*Assignment:* Your answer should be the full set of records, printed exactly as they stand.

(Items from a data source)

────────

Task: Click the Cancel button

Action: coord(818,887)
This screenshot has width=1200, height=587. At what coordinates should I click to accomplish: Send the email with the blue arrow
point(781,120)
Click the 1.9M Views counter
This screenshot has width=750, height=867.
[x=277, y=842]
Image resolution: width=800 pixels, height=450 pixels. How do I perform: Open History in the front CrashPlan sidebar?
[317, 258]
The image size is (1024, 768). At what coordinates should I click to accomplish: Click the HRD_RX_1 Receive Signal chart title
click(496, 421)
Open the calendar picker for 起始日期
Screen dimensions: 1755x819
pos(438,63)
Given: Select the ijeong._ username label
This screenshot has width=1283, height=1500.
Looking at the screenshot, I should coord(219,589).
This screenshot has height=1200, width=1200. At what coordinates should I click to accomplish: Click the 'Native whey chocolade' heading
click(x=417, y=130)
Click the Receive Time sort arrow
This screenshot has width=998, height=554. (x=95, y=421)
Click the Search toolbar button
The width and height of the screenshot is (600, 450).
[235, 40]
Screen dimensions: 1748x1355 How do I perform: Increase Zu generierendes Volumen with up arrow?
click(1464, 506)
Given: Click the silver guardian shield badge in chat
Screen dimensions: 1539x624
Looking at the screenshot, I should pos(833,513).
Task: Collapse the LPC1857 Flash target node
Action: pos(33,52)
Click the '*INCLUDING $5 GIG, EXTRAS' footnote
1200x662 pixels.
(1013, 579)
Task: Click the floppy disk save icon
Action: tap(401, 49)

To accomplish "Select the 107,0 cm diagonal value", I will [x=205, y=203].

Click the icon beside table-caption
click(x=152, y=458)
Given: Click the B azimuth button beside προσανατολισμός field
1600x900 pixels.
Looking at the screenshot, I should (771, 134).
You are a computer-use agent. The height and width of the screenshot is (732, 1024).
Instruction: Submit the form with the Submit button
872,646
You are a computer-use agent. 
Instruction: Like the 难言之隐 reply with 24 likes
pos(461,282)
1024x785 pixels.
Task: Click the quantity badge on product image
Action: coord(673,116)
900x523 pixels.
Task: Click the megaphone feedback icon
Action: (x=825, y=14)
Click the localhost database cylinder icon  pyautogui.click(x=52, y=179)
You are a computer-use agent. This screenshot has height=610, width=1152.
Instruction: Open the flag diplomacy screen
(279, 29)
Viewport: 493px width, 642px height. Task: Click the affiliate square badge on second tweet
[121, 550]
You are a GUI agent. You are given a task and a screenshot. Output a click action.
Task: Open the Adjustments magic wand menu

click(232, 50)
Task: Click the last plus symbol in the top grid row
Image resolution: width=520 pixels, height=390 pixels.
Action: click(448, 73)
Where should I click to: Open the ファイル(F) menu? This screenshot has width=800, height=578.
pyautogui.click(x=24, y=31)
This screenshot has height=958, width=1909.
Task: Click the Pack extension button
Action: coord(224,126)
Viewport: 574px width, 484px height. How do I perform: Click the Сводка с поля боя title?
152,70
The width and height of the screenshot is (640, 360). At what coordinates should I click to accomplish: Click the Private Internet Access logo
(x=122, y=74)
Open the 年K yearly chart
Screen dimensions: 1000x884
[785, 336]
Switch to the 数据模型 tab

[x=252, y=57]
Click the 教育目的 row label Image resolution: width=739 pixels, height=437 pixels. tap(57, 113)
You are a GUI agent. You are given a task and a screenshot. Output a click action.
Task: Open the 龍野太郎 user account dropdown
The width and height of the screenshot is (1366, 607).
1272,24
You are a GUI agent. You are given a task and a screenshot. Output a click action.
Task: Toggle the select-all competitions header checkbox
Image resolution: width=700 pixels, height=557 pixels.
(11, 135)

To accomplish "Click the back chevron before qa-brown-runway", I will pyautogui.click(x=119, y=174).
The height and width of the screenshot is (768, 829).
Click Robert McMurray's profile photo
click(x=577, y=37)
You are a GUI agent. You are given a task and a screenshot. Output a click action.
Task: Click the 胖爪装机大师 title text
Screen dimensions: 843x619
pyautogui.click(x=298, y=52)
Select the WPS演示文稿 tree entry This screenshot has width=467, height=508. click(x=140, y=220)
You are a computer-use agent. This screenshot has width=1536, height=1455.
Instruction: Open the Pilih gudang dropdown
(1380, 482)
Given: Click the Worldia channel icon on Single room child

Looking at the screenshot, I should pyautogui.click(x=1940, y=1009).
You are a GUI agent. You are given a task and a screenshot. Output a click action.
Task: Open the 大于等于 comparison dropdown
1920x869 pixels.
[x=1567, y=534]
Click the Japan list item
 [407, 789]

────────

*Response to the task:*
Task: Click the Cancel button

Action: coord(818,887)
This screenshot has width=1200, height=587. At what coordinates should I click to accomplish: Send the email with the blue arrow
point(781,120)
Click the 1.9M Views counter
This screenshot has width=750, height=867.
[x=277, y=842]
Image resolution: width=800 pixels, height=450 pixels. How do I perform: Open History in the front CrashPlan sidebar?
[317, 258]
The image size is (1024, 768). At what coordinates should I click to accomplish: Click the HRD_RX_1 Receive Signal chart title
click(496, 421)
Open the calendar picker for 起始日期
Screen dimensions: 1755x819
pos(438,63)
Given: Select the ijeong._ username label
This screenshot has width=1283, height=1500.
Looking at the screenshot, I should coord(219,589).
This screenshot has height=1200, width=1200. At what coordinates should I click to accomplish: Click the 'Native whey chocolade' heading
click(x=417, y=130)
Click the Receive Time sort arrow
This screenshot has width=998, height=554. (x=95, y=421)
Click the Search toolbar button
The width and height of the screenshot is (600, 450).
[235, 40]
Screen dimensions: 1748x1355 How do I perform: Increase Zu generierendes Volumen with up arrow?
click(1464, 506)
Given: Click the silver guardian shield badge in chat
Screen dimensions: 1539x624
Looking at the screenshot, I should pos(833,513).
Task: Collapse the LPC1857 Flash target node
Action: pos(33,52)
Click the '*INCLUDING $5 GIG, EXTRAS' footnote
1200x662 pixels.
(1013, 579)
Task: Click the floppy disk save icon
Action: tap(401, 49)

To accomplish "Select the 107,0 cm diagonal value", I will [x=205, y=203].

Click the icon beside table-caption
click(x=152, y=458)
Given: Click the B azimuth button beside προσανατολισμός field
1600x900 pixels.
Looking at the screenshot, I should (771, 134).
You are a computer-use agent. The height and width of the screenshot is (732, 1024).
Instruction: Submit the form with the Submit button
872,646
You are a computer-use agent. 
Instruction: Like the 难言之隐 reply with 24 likes
pos(461,282)
1024x785 pixels.
Task: Click the quantity badge on product image
Action: coord(673,116)
900x523 pixels.
Task: Click the megaphone feedback icon
Action: (x=825, y=14)
Click the localhost database cylinder icon  pyautogui.click(x=52, y=179)
You are a computer-use agent. This screenshot has height=610, width=1152.
Instruction: Open the flag diplomacy screen
(279, 29)
Viewport: 493px width, 642px height. Task: Click the affiliate square badge on second tweet
[121, 550]
You are a GUI agent. You are given a task and a screenshot. Output a click action.
Task: Open the Adjustments magic wand menu

click(232, 50)
Task: Click the last plus symbol in the top grid row
Image resolution: width=520 pixels, height=390 pixels.
Action: click(448, 73)
Where should I click to: Open the ファイル(F) menu? This screenshot has width=800, height=578.
pyautogui.click(x=24, y=31)
This screenshot has height=958, width=1909.
Task: Click the Pack extension button
Action: coord(224,126)
Viewport: 574px width, 484px height. How do I perform: Click the Сводка с поля боя title?
152,70
The width and height of the screenshot is (640, 360). At what coordinates should I click to accomplish: Click the Private Internet Access logo
(x=122, y=74)
Open the 年K yearly chart
Screen dimensions: 1000x884
[785, 336]
Switch to the 数据模型 tab

[x=252, y=57]
Click the 教育目的 row label Image resolution: width=739 pixels, height=437 pixels. tap(57, 113)
You are a GUI agent. You are given a task and a screenshot. Output a click action.
Task: Open the 龍野太郎 user account dropdown
The width and height of the screenshot is (1366, 607).
1272,24
You are a GUI agent. You are given a task and a screenshot. Output a click action.
Task: Toggle the select-all competitions header checkbox
Image resolution: width=700 pixels, height=557 pixels.
(11, 135)

To accomplish "Click the back chevron before qa-brown-runway", I will pyautogui.click(x=119, y=174).
The height and width of the screenshot is (768, 829).
Click Robert McMurray's profile photo
click(x=577, y=37)
You are a GUI agent. You are given a task and a screenshot. Output a click action.
Task: Click the 胖爪装机大师 title text
Screen dimensions: 843x619
pyautogui.click(x=298, y=52)
Select the WPS演示文稿 tree entry This screenshot has width=467, height=508. click(x=140, y=220)
You are a computer-use agent. This screenshot has width=1536, height=1455.
Instruction: Open the Pilih gudang dropdown
(1380, 482)
Given: Click the Worldia channel icon on Single room child

Looking at the screenshot, I should pyautogui.click(x=1940, y=1009).
You are a GUI agent. You are given a task and a screenshot. Output a click action.
Task: Open the 大于等于 comparison dropdown
1920x869 pixels.
[x=1567, y=534]
Click the Japan list item
 [407, 789]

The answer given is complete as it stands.